Abstract

INTRODUCTION: Intramural hematomas in the gastrointestinal tract are uncommon, and usually described in small bowel or esophagus. Occurrence in the stomach is extremely rare especially in the absence of any trauma or underlying coagulopathy. We describe a case of a vanishing “gastric mass” found on cross-sectional imaging caused by an intramural bleed from a gastric ulcer. CASE DESCRIPTION/METHODS: A 59-year-old female with history of type 2 diabetes mellitus presented to local urgent care with 6 days of progressive epigastric pain with nausea. She reported taking acetaminophen and ibuprofen. Blood count, basic metabolic panel and chest/abdominal x ray were unremarkable. She was discharged home with opioids. She presented to the primary care physician’s office three days later without improvement, with loss of appetite and 5 lb weight loss associated with some dark stools.
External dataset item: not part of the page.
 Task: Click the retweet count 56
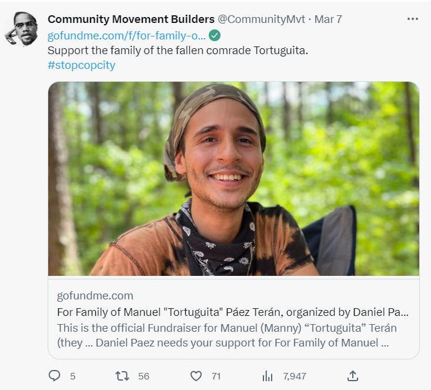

She was started on PPI and CT abdomen performed that showed an infiltrating mass from gastric wall around pylorus (Figure 1) highly suspicious for gastric cancer. EGD revealed two clean based 5 mm ulcers in the antrum (Figure 2). Also, an extrinsic impression was seen in the stomach at the distal gastric body and no mucosal mass lesion was seen raising possibility that the mass seen on CT was intramural. EUS was then performed and between the left lobe of the liver and the pancreas there was an irregular hyperechoic mass, doppler negative, in the wall of the stomach suggestive of an intramural hematoma. PPI was continued and repeat CT abdomen in 4 weeks showed previous mass-like lesion to have resolved (Figure 3). DISCUSSION: Gastric intramural hematomas (GIH) are extremely rare. There are 47 cases described up to date, and most are usually related to underlying coagulopathy. The reports described in the past decade have mostly been related to surgeries and procedures, making hematomas caused by peptic ulcer disease or spontaneous in less than 12% of the cases. In the era of increased radiologic imaging, findings of masses or lesions often lead to increased psychological stress to providers and patients. Though uncommon, GIH can be a relatively benign and easily manageable cause of a possible mass-like gastrointestinal lesion. Thus, thorough investigation of any mass reported on imaging should be performed prior to declaring it to be a tumor since underlying pathology can be totally benign as seen in our case.